The table size reported for tables backed by Delta Lake on Databricks differs from the total size of corresponding file directories in cloud object storage. This article discusses why this difference exists and recommendations for controlling costs.

Why does my Delta table size not match the directory size?

Table sizes reported in Databricks through UIs and DESCRIBE commands refer to the total size of data files on disk for those files referenced in the current version of the Delta table. Most operations that write to tables require rewriting underlying data files, but old data files are retained for a period of time to support time travel queries.

Note

If you regularly delete or update records in tables, deletion vectors can accelerate queries and reduce the total size of data files. See What are deletion vectors?.

Use predictive optimization to control data size

Databricks recommends using Unity Catalog managed tables with predictive optimization enabled. With managed tables and predictive optimization, Databricks automatically runs OPTIMIZE and VACUUM commands to prevent build up of unused data files. Expect there to always be a difference in size between the current version of a table and the total size of data files in cloud object storage. This is because data files not referenced in the current version are required to support time travel queries. See Predictive optimization for Delta Lake.

What file metrics does VACUUM report?

When you clean up unused data files with VACUUM or use DRY RUN to preview the files set for removal, metrics report the number of files and size of data removed. The size and number of files removed by VACUUM varies drastically, but it is not uncommon for the size of removed files to exceed the total size of the current version of the table.

What file metrics does OPTIMIZE report?

When OPTIMIZE runs on a target table, new data files combine records from existing data files. Changes committed during OPTIMIZE only impact data organization, and no changes to the underlying data contents occur. The total size of the data files associated with the table increases after OPTIMIZE runs, because the new compacted files coexist in the containing directory with the no-longer-referenced data files.
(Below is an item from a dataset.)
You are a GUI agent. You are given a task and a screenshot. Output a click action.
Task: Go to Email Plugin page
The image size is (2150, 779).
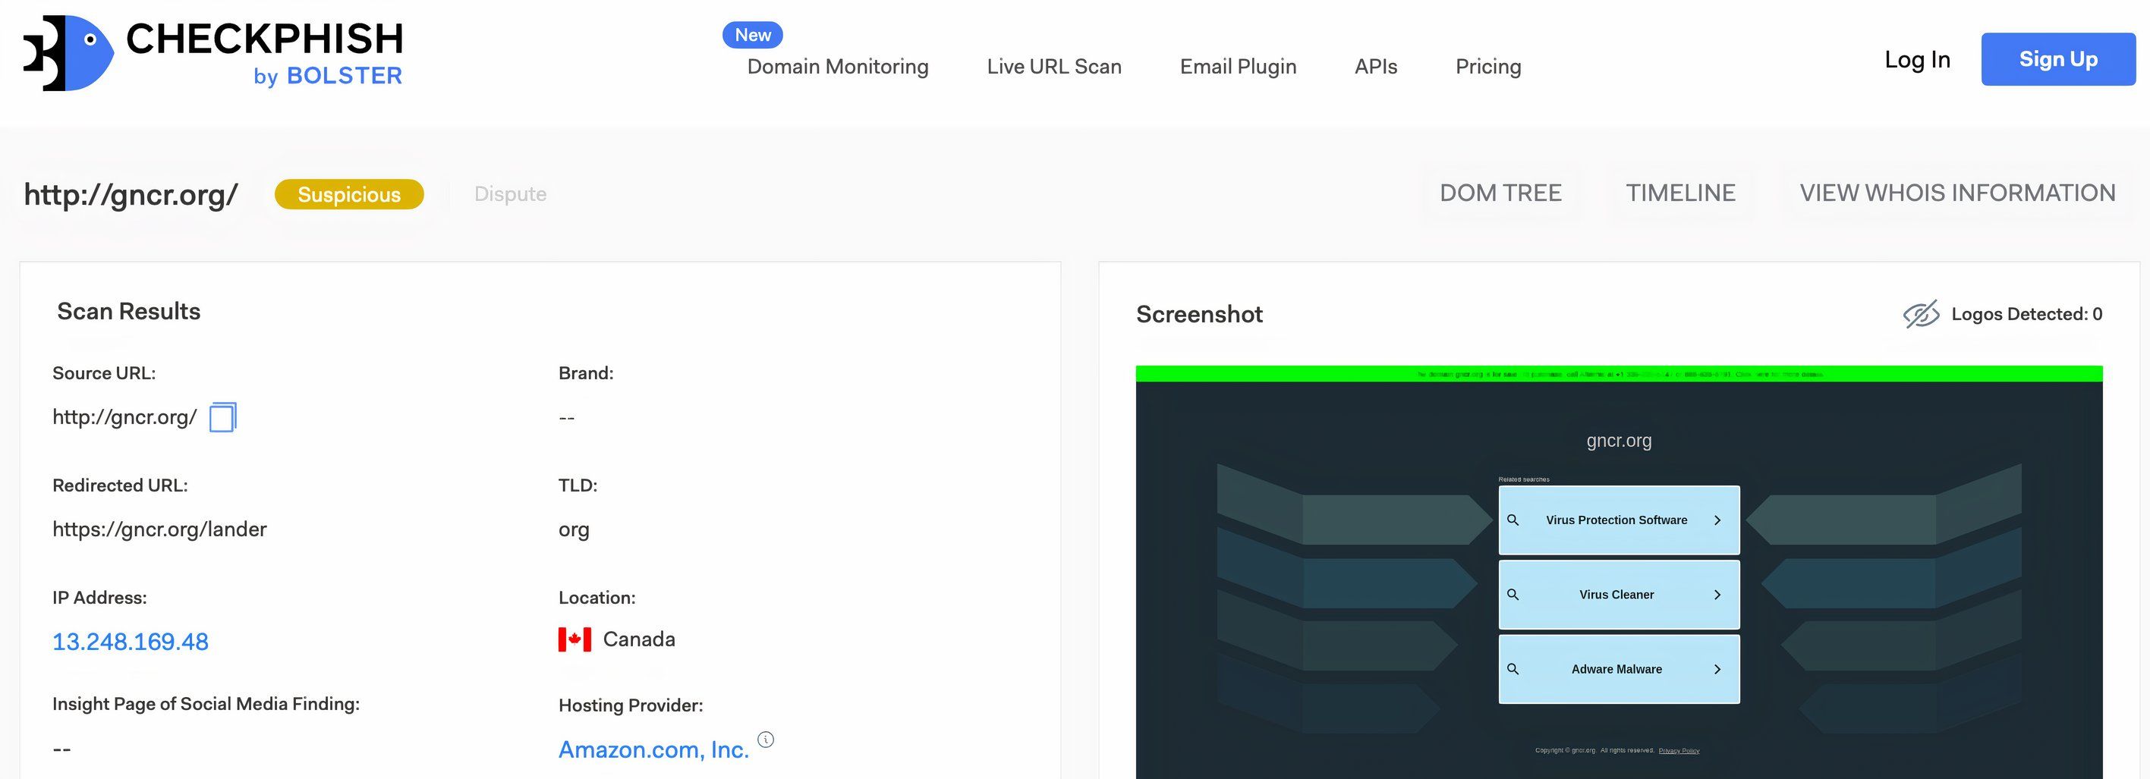(1238, 67)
The size of the table reported after OPTIMIZE is generally smaller than the size before OPTIMIZE runs, because the total size of data files referenced by the current table version decreases with data compaction. VACUUM must run after the rentention threshold passes in order to remove the underlying data files.

Note

You might see similar metrics for operations such as REORG TABLE or DROP FEATURE. All operations that require rewriting data files increase the total size of data in the containing directory until VACUUM removes data files no longer referenced in the current table version.